**The request**
Report how many lines in the data below contain the string "Task", treating uppercase and lowercase as different. Reply with the number only.

**Exercise input**
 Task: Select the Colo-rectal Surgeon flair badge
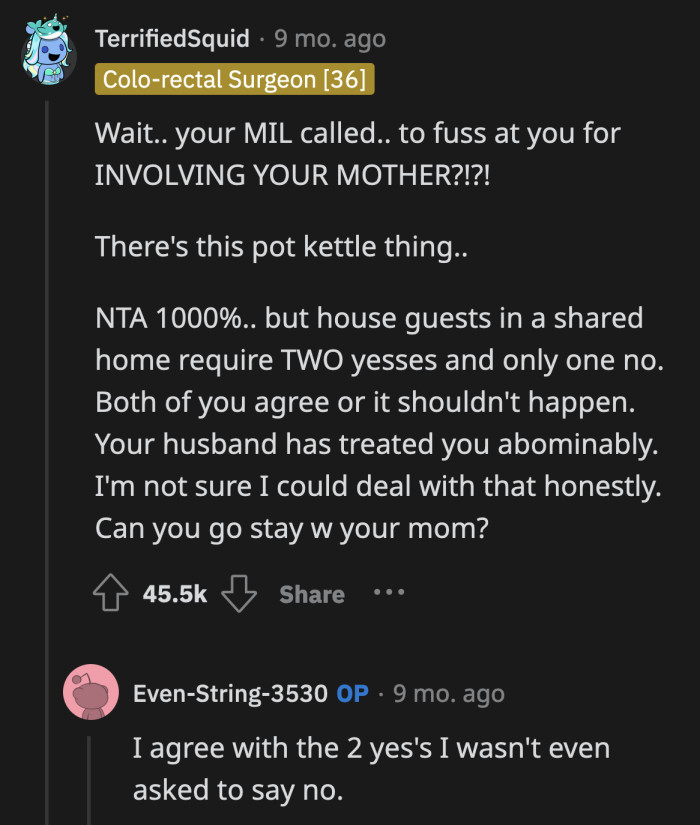tap(235, 80)
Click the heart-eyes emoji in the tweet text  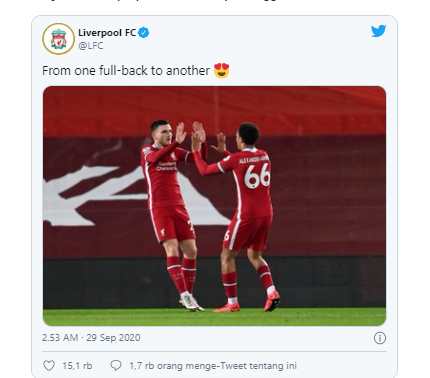point(222,70)

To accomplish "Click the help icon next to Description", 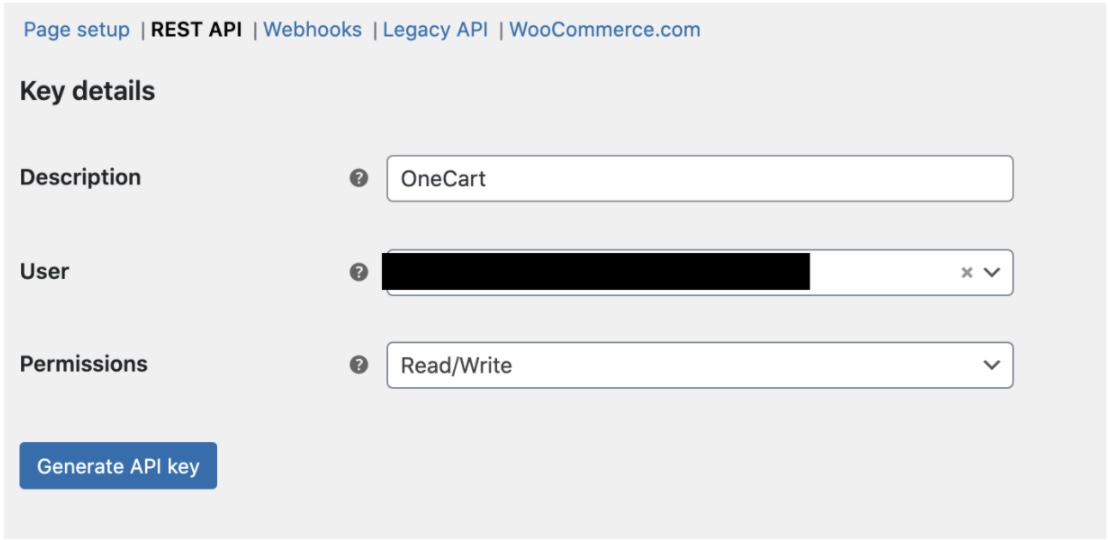I will click(359, 179).
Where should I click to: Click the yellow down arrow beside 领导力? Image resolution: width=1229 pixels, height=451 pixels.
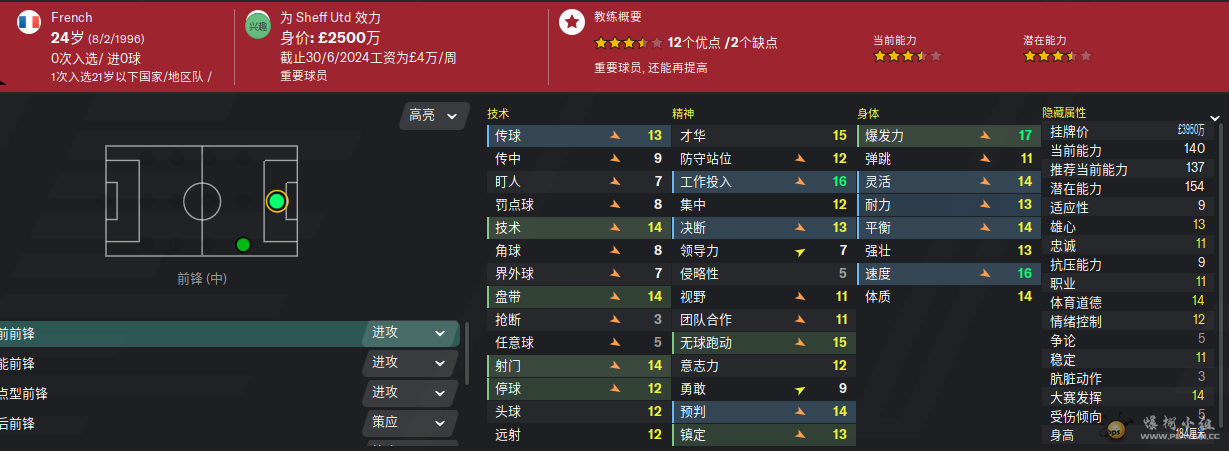tap(800, 250)
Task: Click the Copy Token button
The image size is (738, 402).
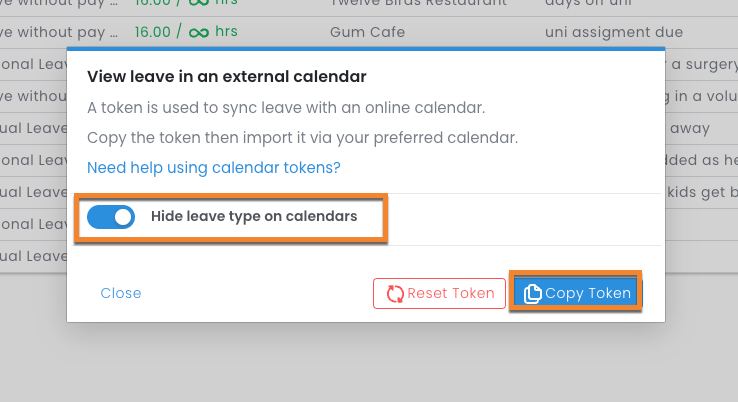Action: pos(577,293)
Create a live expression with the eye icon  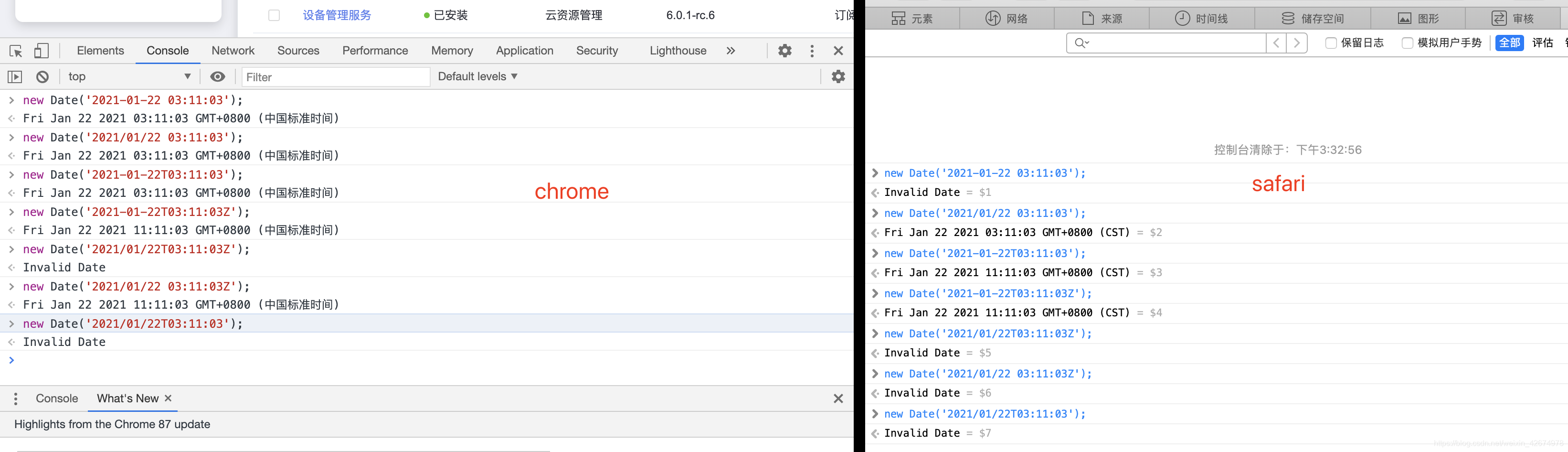218,76
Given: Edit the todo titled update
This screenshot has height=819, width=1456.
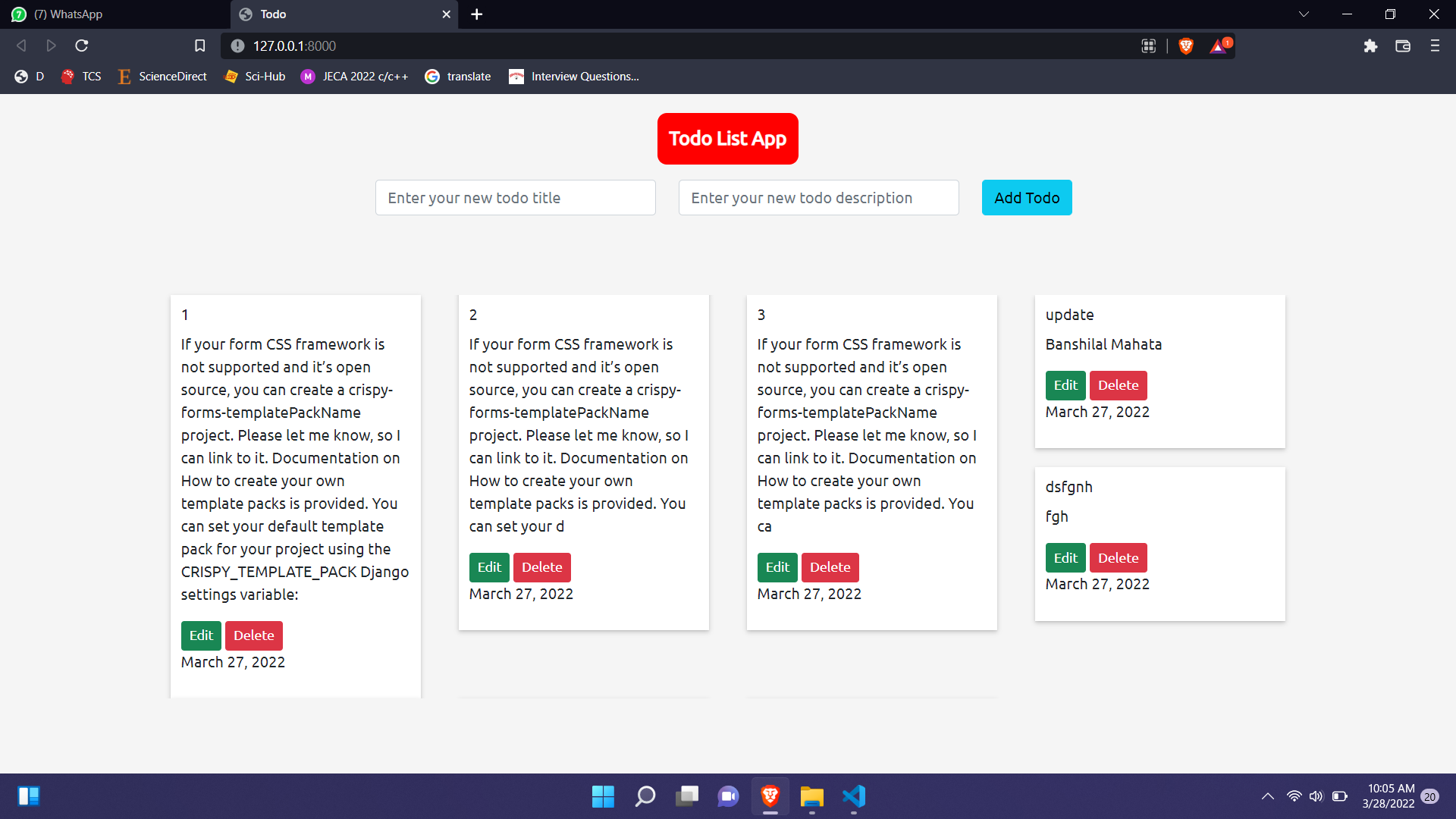Looking at the screenshot, I should point(1065,384).
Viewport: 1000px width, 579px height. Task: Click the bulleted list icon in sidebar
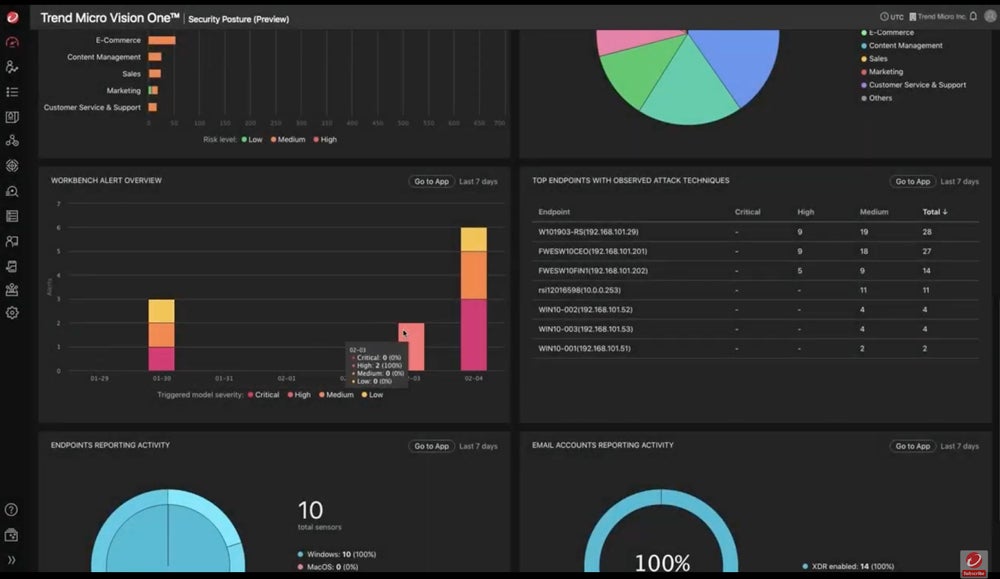12,92
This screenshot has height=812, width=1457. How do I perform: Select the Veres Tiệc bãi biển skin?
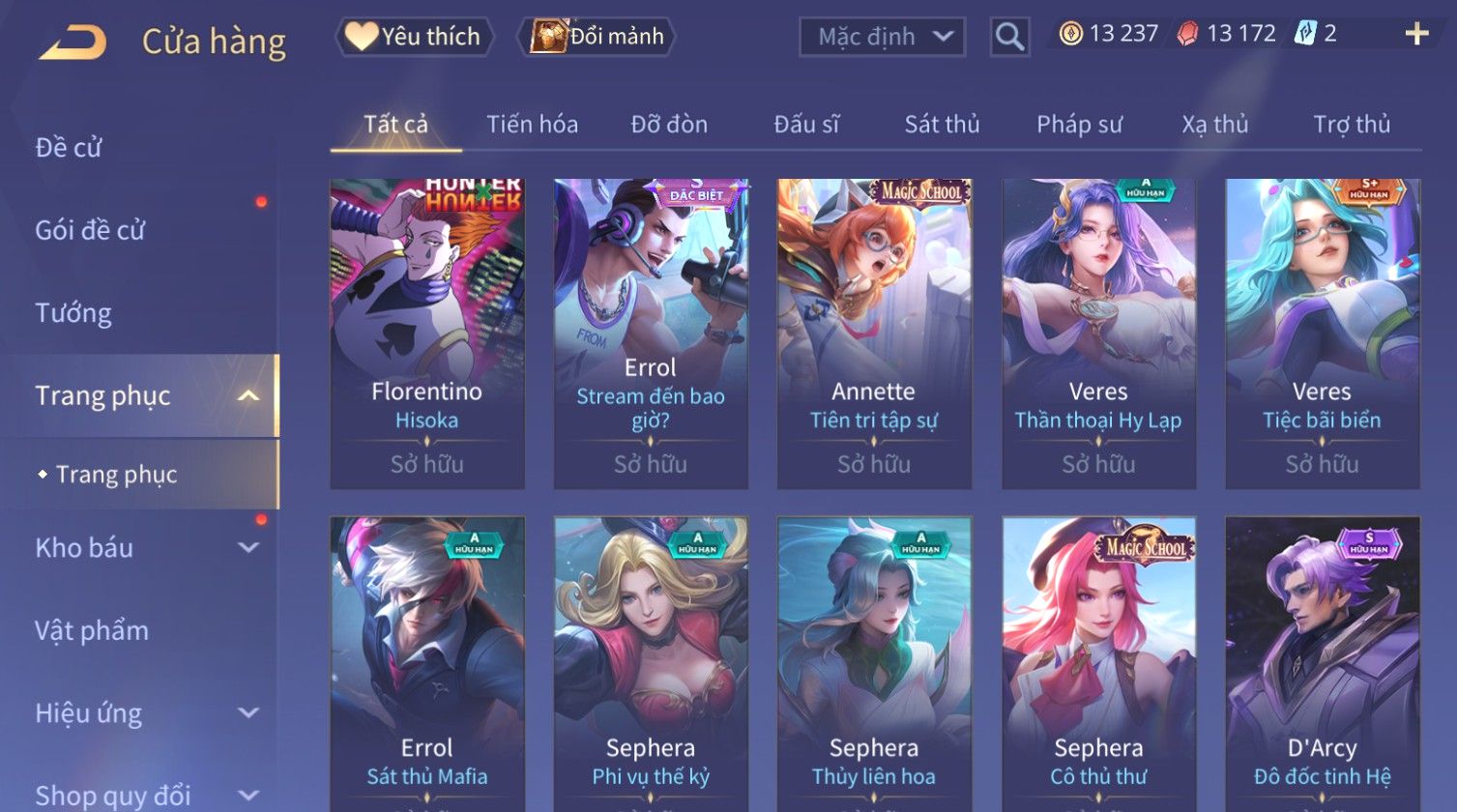point(1322,334)
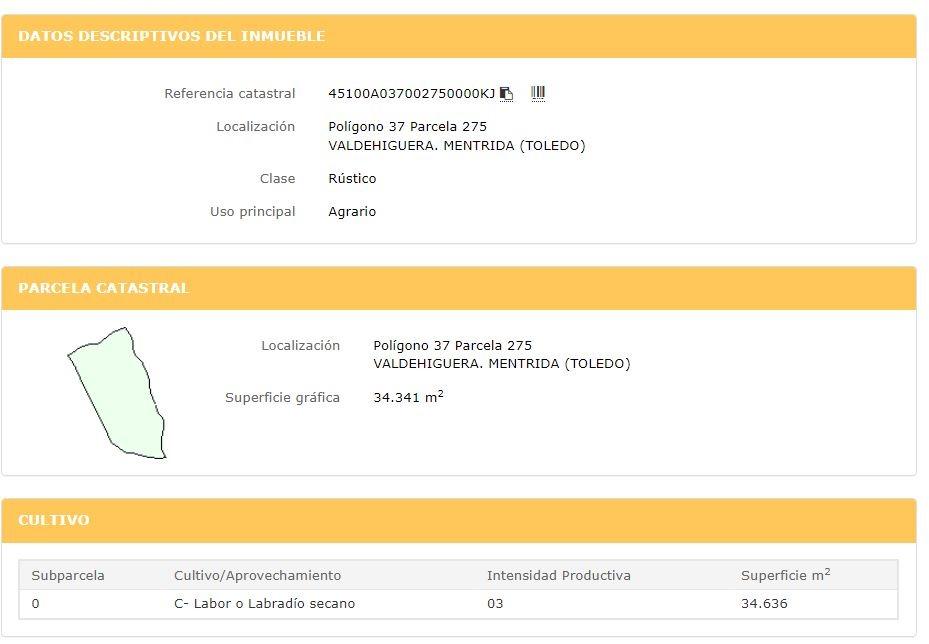
Task: Click the Agrario main use value
Action: click(352, 212)
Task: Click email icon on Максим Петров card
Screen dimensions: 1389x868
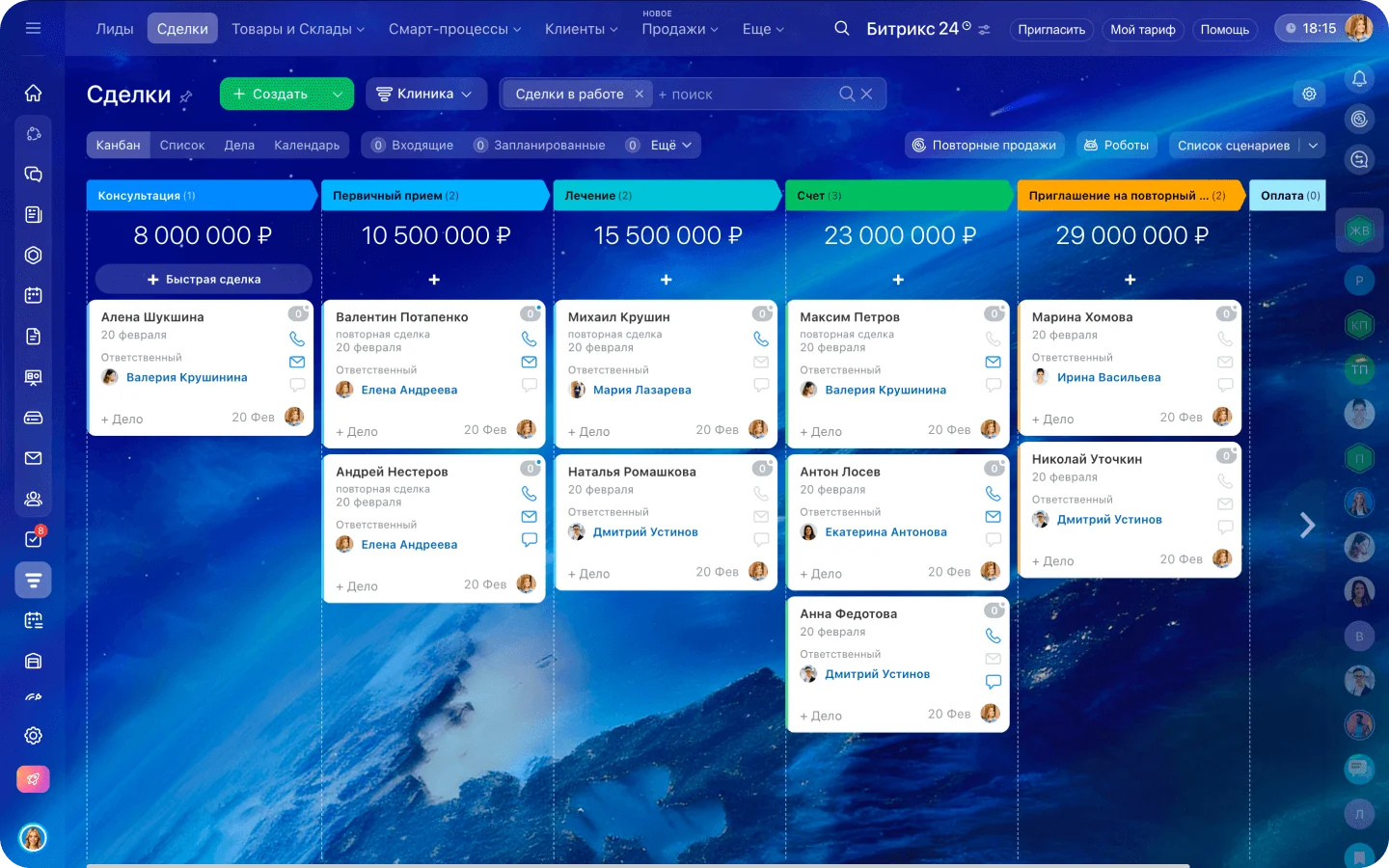Action: click(x=993, y=362)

**Solution for this exercise**
5